▶ **Stored data**:
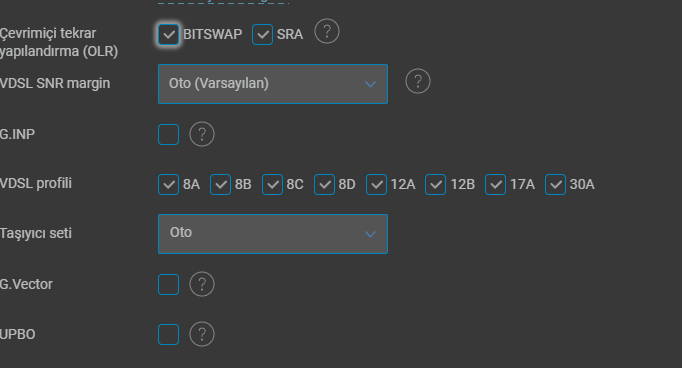Image resolution: width=682 pixels, height=368 pixels.
Task: Toggle VDSL profile 30A checkbox
Action: pos(555,184)
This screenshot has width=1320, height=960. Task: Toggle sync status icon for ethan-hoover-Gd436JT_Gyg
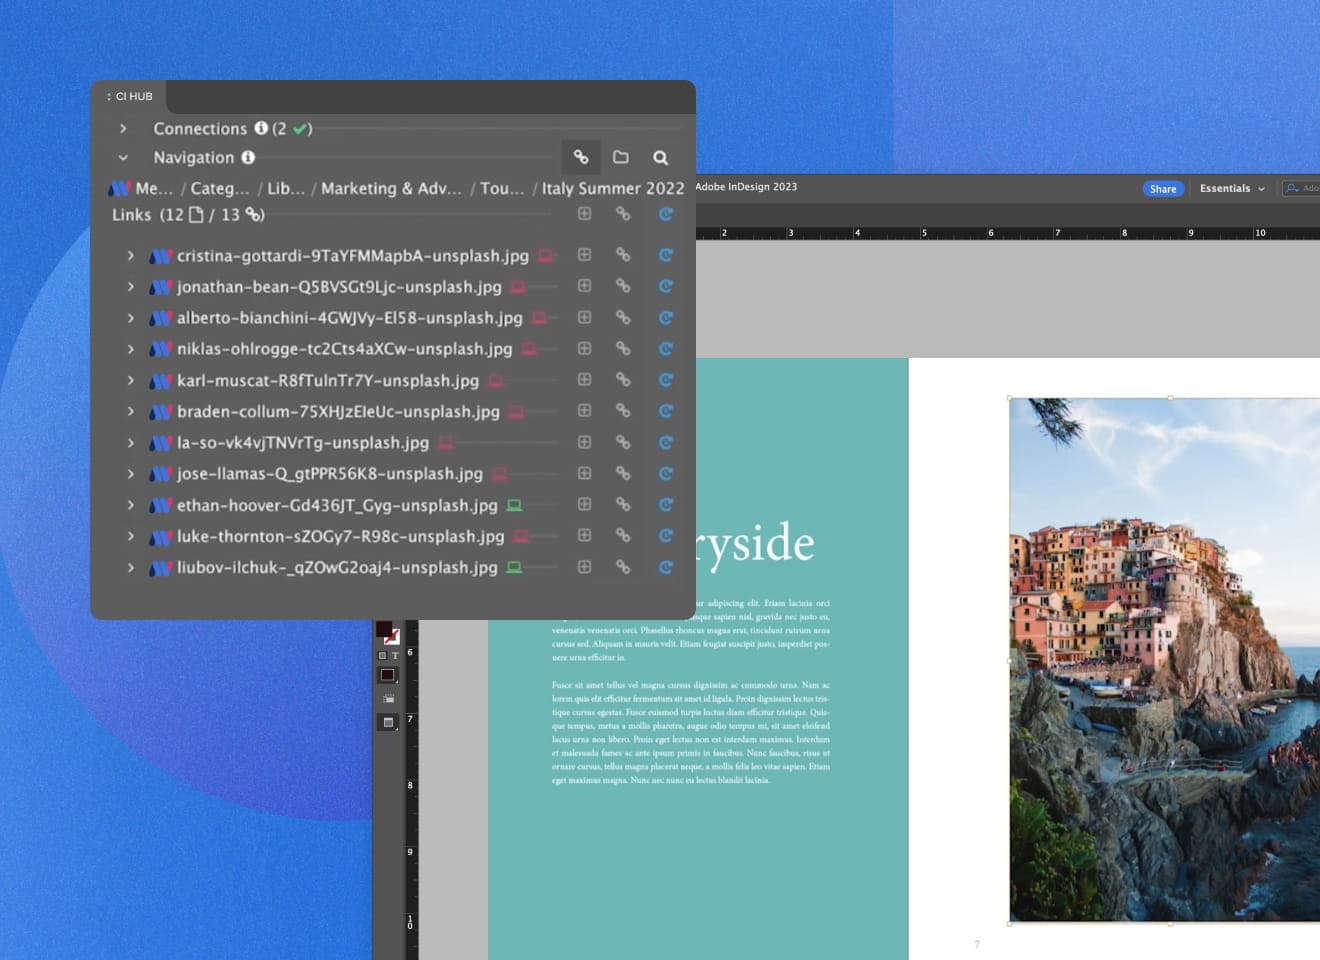(514, 504)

▶ **Task statement**:
Set down again, exactly, the lines from the one with "This screenshot has" to the last line of the data, both included and pictures excluded.

▶ **Exercise solution**:
This screenshot has width=1320, height=960. Task: Toggle sync status icon for ethan-hoover-Gd436JT_Gyg
(514, 504)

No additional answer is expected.